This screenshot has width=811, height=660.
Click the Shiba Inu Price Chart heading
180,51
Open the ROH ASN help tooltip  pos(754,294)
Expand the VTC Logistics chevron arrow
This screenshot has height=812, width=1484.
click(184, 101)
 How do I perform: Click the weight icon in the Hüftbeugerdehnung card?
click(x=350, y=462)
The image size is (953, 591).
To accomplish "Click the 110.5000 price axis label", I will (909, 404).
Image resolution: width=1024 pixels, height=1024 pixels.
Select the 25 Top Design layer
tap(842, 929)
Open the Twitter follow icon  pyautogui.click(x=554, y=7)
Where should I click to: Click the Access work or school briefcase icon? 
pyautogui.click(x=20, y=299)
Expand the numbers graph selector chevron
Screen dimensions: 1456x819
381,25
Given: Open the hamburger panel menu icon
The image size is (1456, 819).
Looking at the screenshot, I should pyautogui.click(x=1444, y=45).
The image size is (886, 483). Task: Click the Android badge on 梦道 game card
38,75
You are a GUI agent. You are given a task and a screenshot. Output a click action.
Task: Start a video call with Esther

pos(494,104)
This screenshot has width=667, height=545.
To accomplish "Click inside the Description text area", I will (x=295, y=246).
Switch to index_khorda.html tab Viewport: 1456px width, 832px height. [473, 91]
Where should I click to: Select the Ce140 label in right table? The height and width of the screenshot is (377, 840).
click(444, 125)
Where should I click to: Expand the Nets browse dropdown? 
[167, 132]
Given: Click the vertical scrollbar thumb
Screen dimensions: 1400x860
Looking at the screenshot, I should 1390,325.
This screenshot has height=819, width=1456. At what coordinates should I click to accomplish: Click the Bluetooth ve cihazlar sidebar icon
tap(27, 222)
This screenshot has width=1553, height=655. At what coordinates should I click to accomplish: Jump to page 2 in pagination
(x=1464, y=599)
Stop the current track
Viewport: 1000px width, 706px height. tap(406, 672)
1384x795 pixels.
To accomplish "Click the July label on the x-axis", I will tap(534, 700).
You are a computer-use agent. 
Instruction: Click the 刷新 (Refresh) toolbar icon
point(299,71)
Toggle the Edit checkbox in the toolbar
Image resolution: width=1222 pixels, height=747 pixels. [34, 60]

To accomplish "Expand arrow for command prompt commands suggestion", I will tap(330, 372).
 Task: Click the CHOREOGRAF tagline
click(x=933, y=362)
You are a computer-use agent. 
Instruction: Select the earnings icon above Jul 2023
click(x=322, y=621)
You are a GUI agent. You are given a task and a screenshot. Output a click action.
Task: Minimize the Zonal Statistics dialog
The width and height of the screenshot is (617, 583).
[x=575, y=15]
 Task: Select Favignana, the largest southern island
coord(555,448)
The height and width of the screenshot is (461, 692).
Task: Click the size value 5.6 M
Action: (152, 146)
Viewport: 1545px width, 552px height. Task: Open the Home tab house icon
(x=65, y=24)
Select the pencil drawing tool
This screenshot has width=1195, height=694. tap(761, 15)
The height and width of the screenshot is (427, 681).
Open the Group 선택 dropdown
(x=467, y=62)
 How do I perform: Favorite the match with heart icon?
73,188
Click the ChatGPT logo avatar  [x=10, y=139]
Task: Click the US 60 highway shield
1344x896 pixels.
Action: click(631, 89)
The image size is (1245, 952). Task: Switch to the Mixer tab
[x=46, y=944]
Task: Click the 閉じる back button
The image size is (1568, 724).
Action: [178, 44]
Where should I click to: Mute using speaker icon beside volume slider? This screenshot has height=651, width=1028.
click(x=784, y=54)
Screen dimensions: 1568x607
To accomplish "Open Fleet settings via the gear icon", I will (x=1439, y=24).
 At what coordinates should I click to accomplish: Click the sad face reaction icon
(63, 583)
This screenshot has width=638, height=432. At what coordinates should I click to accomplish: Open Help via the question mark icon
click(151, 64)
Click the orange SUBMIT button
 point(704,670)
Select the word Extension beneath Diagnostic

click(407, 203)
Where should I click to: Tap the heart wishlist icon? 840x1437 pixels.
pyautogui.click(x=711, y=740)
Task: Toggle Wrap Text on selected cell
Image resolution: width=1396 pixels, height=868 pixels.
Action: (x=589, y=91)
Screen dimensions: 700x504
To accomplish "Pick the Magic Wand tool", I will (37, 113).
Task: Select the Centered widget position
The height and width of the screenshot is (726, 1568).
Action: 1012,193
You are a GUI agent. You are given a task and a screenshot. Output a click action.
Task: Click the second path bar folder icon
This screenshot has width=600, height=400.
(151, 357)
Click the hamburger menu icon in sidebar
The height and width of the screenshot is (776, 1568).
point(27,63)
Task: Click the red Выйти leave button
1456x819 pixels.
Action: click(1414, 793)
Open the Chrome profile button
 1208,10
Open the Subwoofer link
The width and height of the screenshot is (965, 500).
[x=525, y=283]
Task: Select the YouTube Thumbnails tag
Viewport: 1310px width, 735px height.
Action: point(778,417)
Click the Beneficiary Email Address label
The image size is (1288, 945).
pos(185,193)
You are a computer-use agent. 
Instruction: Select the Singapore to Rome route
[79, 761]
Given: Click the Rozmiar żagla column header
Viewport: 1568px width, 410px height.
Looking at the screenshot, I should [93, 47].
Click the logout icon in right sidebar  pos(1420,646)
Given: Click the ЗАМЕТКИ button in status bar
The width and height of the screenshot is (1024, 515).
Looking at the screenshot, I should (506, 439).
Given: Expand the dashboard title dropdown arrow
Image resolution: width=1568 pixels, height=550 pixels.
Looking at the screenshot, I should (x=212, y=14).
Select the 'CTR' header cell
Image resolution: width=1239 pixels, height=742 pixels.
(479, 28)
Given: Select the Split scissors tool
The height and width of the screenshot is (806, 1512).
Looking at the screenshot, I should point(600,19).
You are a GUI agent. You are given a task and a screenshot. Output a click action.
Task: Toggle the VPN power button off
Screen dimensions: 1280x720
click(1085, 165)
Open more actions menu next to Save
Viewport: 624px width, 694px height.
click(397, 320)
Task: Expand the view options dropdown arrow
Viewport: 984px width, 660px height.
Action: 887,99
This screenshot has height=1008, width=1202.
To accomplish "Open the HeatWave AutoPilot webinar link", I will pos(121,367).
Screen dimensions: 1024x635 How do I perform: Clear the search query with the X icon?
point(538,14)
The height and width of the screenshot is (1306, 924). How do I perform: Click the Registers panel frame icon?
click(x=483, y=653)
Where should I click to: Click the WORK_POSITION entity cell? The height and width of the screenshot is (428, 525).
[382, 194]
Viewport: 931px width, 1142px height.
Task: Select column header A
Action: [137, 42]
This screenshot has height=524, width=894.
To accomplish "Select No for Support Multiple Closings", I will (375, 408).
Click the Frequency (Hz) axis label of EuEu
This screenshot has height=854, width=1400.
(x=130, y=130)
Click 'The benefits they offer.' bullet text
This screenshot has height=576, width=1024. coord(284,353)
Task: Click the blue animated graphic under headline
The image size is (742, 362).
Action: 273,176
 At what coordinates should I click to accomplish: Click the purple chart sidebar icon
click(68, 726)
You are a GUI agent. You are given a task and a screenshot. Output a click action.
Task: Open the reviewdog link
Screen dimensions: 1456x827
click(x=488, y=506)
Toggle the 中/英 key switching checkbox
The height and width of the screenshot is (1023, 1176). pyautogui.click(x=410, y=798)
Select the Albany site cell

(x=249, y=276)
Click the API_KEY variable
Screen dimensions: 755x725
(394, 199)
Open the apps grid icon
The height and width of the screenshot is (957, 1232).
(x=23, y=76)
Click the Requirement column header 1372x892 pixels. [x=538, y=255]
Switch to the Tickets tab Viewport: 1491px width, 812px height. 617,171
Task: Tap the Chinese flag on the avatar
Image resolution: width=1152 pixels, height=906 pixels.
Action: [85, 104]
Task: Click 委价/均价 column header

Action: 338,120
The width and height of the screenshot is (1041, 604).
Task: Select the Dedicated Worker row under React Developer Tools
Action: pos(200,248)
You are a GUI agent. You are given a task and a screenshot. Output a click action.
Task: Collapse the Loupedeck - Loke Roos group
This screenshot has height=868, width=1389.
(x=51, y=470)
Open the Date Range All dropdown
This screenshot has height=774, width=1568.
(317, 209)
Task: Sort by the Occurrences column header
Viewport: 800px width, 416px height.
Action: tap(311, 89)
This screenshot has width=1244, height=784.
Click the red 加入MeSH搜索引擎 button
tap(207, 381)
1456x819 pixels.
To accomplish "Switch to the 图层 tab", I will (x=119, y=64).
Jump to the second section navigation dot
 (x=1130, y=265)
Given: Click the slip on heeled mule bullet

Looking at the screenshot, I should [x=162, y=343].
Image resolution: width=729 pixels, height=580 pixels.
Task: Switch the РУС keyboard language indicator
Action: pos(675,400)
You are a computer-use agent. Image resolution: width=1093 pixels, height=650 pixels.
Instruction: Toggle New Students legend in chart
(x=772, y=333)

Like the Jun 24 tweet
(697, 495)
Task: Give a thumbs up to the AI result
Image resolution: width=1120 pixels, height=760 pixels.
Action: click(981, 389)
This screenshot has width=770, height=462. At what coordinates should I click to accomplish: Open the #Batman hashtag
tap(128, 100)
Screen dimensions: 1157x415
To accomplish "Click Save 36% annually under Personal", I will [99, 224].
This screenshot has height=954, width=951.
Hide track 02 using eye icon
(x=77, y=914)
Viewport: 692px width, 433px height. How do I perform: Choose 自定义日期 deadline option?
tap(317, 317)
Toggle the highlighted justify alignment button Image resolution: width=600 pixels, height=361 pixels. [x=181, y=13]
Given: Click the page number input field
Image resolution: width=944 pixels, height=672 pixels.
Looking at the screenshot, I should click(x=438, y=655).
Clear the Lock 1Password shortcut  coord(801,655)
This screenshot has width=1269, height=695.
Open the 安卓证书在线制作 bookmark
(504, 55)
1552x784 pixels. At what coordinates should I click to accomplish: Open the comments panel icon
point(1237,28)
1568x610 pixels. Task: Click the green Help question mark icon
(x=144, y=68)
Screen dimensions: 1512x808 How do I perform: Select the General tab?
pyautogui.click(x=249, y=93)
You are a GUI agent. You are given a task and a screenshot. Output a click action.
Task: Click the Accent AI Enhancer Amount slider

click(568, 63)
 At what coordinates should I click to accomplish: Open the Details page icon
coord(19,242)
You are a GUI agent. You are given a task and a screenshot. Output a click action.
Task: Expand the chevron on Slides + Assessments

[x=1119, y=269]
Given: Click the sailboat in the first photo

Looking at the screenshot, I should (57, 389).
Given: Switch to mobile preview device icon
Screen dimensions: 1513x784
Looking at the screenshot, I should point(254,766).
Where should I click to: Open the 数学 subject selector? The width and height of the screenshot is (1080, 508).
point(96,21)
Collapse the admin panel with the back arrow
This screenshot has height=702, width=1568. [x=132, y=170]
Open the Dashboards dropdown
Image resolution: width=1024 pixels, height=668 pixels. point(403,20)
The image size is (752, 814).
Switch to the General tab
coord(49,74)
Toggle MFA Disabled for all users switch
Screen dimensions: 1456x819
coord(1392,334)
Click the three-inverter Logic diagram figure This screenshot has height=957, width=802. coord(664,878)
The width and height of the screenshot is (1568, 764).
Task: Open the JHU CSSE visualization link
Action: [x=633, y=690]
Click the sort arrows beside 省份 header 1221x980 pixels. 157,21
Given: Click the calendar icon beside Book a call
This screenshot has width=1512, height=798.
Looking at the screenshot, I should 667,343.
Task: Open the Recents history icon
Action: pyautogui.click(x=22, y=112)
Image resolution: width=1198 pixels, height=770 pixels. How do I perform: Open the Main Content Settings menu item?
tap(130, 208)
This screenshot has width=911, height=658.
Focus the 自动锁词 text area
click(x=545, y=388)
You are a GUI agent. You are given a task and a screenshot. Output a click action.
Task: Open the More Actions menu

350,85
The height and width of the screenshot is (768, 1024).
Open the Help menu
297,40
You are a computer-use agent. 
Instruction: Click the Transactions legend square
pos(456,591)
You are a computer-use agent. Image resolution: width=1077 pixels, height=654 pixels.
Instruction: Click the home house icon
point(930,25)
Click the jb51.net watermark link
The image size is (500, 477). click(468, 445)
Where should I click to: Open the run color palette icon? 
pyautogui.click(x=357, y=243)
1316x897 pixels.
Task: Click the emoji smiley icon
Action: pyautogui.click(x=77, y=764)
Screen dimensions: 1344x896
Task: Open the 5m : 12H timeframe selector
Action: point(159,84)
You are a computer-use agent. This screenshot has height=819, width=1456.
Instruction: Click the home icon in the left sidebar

→ **The problem**
Transcribe the rows exactly, everything from the line containing "Viewport: 692px width, 433px" down to the line containing "Looking at the screenshot, I should point(254,766).", with both of those lines included.

→ **Full solution**
Viewport: 692px width, 433px height. How do I perform: Choose 自定义日期 deadline option?
tap(317, 317)
Toggle the highlighted justify alignment button Image resolution: width=600 pixels, height=361 pixels. [x=181, y=13]
Given: Click the page number input field
Image resolution: width=944 pixels, height=672 pixels.
Looking at the screenshot, I should click(x=438, y=655).
Clear the Lock 1Password shortcut  coord(801,655)
This screenshot has width=1269, height=695.
Open the 安卓证书在线制作 bookmark
(504, 55)
1552x784 pixels. At what coordinates should I click to accomplish: Open the comments panel icon
point(1237,28)
1568x610 pixels. Task: Click the green Help question mark icon
(x=144, y=68)
Screen dimensions: 1512x808 How do I perform: Select the General tab?
pyautogui.click(x=249, y=93)
You are a GUI agent. You are given a task and a screenshot. Output a click action.
Task: Click the Accent AI Enhancer Amount slider

click(568, 63)
 At what coordinates should I click to accomplish: Open the Details page icon
coord(19,242)
You are a GUI agent. You are given a task and a screenshot. Output a click action.
Task: Expand the chevron on Slides + Assessments

[x=1119, y=269]
Given: Click the sailboat in the first photo

Looking at the screenshot, I should (57, 389).
Given: Switch to mobile preview device icon
Screen dimensions: 1513x784
Looking at the screenshot, I should point(254,766).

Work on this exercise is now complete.